- Two financial executives have left Tesla in less than a week.
- The stock is down 1.8% Wednesday as the company’s shareholder meeting approaches.
- You can follow the stock in real-time here>>
Shares of Tesla sank as much as 2% Wednesday morning following a report that a second financial executive is leaving the electric car company in less than a week.
Tesla’s VP of Finance, Susan Repo, has left to become CFO of another company, Bloomberg News’ Dana Hull reported late Tuesday. The departure comes less than a week after Tesla’s chief accountant Eric Branderiz left the company for “personal reasons,” the company disclosed on March 7.
A slew of departures in the last 12 months have left Tesla in a turbulent position on Wall Street. Even longtime bull Adam Jonas of Morgan Stanley has toned down his stance, saying there are “risks bubbling below the surface.“
Tesla is expected to give a production update in early April on its first mass-market sedan, the Model 3, which has faced numerous delays and interruptions in recent months. Most recently, the company disclosed that it had to temporarily suspend Model 3 factory lines in February to “improve automation” and “increase production rates.”
The car maker has a history of missing delivery expectations by a wide margin.
A meeting of Tesla shareholders is scheduled for March 21st. Ahead of the meeting, investors will vote to approve CEO Elon Musk’s performance award, something the board recommends.

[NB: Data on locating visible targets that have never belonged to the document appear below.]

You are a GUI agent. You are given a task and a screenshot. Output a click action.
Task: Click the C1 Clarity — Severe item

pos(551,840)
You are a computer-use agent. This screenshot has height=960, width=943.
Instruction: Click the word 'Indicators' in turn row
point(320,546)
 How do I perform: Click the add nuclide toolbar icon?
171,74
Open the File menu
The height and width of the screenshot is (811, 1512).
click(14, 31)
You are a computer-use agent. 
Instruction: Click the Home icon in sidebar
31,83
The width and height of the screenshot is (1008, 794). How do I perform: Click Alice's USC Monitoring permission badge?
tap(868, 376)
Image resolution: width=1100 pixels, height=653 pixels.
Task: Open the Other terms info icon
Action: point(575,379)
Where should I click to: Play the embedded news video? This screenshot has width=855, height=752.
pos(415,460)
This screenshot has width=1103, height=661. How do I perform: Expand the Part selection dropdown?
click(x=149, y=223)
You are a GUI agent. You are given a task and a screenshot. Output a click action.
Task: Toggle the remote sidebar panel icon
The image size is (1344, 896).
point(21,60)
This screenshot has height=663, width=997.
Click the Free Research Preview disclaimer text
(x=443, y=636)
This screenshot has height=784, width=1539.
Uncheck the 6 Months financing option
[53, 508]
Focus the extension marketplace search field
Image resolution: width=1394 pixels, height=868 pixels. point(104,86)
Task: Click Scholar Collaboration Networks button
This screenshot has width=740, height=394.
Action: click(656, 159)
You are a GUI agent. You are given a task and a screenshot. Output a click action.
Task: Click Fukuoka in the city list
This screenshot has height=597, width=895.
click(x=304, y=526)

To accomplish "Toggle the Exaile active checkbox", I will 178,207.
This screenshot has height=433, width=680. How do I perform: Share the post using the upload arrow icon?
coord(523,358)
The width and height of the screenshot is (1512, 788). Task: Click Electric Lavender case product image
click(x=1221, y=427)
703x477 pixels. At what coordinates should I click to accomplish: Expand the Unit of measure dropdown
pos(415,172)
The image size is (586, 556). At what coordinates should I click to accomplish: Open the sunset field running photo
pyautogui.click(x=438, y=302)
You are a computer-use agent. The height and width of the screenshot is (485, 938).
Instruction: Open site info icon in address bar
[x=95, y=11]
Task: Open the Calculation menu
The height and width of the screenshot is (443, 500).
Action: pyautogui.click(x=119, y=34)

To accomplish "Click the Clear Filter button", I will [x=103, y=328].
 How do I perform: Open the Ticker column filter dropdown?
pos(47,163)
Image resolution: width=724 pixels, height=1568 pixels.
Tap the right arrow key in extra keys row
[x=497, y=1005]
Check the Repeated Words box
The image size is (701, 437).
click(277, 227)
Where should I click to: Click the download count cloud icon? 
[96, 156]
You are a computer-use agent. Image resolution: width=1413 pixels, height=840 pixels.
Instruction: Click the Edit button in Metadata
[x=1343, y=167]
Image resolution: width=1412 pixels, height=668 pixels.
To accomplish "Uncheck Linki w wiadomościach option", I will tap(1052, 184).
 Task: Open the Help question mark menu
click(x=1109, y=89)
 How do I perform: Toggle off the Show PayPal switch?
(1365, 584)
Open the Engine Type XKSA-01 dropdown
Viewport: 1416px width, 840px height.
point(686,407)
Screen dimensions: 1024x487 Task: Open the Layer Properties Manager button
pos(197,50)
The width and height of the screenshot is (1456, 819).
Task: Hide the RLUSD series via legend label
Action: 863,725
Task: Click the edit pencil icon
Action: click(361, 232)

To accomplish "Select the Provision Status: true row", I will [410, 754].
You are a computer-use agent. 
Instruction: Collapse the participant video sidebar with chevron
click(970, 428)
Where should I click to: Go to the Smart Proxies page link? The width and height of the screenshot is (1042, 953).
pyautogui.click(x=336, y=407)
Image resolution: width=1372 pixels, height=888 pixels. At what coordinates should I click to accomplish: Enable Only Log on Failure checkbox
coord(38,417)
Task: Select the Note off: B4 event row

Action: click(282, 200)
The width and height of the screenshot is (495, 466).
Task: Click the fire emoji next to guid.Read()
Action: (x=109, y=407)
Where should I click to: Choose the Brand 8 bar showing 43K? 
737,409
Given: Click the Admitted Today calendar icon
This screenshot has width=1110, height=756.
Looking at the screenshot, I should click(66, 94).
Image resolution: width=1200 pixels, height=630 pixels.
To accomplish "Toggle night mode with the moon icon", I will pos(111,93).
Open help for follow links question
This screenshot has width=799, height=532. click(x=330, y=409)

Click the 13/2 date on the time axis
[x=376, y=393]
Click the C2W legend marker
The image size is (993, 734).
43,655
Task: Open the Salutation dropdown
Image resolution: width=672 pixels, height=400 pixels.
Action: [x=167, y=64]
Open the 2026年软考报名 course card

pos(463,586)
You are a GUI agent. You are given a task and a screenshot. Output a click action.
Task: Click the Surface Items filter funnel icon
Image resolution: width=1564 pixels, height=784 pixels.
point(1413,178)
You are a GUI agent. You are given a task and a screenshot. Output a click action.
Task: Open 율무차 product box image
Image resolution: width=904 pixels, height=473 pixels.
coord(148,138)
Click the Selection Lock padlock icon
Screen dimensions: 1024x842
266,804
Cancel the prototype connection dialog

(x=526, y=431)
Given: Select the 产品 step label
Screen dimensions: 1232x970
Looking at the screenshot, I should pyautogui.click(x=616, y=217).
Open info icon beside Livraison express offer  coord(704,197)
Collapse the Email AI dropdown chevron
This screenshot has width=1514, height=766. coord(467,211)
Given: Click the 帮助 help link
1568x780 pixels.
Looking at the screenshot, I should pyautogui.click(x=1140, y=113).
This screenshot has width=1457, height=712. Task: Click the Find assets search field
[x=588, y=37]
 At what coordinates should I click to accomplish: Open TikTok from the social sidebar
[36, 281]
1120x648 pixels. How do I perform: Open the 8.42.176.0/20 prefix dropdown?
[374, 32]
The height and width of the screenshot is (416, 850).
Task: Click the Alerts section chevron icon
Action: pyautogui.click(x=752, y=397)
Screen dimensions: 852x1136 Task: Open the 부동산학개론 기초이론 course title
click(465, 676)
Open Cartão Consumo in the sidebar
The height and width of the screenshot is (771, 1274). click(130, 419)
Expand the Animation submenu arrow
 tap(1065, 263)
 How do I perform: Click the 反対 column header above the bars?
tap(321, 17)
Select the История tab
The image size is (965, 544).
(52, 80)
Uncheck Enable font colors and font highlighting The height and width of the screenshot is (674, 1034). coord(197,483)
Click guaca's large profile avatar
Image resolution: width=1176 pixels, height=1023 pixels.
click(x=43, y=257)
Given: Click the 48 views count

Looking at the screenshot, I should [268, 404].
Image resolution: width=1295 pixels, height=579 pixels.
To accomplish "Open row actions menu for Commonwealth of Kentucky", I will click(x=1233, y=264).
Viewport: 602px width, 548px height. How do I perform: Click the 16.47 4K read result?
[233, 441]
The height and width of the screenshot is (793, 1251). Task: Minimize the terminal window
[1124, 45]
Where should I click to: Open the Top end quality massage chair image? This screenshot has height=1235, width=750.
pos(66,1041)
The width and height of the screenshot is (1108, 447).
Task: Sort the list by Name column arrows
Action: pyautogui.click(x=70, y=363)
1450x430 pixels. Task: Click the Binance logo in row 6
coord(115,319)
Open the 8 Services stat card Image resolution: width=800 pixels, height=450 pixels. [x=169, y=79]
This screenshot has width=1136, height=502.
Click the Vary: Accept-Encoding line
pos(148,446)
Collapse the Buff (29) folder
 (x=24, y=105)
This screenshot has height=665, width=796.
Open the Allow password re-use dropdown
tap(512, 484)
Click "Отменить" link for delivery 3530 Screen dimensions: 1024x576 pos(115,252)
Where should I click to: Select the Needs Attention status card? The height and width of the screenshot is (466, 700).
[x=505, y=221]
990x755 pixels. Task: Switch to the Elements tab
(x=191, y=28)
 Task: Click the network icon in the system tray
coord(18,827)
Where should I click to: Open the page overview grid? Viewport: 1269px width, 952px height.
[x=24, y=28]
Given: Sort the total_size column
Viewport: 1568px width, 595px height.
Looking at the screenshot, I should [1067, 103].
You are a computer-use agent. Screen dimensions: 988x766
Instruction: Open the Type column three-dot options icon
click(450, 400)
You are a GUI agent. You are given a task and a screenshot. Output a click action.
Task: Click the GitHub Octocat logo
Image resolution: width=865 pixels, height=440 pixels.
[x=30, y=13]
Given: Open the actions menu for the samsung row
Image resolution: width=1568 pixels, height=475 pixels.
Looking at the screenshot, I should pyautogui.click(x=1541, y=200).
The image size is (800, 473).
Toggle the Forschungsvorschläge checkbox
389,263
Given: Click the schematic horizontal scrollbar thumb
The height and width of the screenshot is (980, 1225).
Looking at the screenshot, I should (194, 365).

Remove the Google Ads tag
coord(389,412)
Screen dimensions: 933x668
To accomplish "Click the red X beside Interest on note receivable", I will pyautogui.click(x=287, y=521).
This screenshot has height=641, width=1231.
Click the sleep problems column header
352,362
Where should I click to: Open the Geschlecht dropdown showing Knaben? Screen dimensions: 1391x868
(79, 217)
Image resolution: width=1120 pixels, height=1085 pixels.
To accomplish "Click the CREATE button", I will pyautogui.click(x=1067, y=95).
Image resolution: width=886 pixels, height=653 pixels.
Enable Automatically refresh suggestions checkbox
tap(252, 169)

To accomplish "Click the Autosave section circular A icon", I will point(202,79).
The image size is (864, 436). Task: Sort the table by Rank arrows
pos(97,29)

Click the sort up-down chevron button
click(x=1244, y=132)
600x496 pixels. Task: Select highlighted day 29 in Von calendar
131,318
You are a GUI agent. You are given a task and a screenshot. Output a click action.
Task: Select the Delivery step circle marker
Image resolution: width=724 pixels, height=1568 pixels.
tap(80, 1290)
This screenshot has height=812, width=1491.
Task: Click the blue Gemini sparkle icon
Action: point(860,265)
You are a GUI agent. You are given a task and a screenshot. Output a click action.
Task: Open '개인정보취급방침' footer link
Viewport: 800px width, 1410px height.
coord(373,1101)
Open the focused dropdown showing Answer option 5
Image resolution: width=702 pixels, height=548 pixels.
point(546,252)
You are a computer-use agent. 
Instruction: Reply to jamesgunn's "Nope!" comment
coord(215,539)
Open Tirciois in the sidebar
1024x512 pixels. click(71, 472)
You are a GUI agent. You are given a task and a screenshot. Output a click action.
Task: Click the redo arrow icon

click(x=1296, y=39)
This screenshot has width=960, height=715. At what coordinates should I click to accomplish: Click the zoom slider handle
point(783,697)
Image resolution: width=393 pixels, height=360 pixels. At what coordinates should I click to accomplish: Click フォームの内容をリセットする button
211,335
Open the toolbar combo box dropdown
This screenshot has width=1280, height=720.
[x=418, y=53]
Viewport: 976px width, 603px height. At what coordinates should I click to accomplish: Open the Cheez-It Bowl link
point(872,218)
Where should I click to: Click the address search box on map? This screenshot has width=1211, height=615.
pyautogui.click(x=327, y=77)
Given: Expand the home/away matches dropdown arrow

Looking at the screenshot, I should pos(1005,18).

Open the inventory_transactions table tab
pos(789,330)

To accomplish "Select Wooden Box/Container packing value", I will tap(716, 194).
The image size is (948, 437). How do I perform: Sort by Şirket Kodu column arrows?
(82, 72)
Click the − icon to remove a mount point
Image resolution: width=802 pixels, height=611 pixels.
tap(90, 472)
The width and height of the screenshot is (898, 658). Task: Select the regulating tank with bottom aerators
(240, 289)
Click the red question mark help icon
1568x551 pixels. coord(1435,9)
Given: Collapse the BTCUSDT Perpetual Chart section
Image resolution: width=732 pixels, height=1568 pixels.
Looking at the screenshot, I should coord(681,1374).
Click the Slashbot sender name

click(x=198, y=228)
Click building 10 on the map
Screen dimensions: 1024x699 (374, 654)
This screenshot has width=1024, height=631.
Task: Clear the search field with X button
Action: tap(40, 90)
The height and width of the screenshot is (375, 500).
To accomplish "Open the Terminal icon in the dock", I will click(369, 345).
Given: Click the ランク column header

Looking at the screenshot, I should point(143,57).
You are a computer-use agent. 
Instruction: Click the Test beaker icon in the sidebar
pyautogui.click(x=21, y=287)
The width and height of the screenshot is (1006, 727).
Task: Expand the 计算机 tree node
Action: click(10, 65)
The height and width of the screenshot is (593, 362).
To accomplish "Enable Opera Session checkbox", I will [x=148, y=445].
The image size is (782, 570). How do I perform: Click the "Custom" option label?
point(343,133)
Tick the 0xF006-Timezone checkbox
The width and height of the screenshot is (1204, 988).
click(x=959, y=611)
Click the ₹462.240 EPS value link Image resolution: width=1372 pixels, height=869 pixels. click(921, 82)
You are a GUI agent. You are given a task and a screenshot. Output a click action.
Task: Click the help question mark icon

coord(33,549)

Musk has said he won’t take his $US2.62 billion pay package – one that could be worth up to $US55.8 billion – unless the company reaches a market cap of $US650 billion, more than 10 times its current market cap of $US58 billion. Influential proxy firm Glass Lewis is advising investors to vote against the plan, saying the cost is “staggering.” Based on its own models, Glass Lewis says Musk’s performance award should be valued at company at $US3.7 billion.
Shares of Tesla are up 5.4% this year.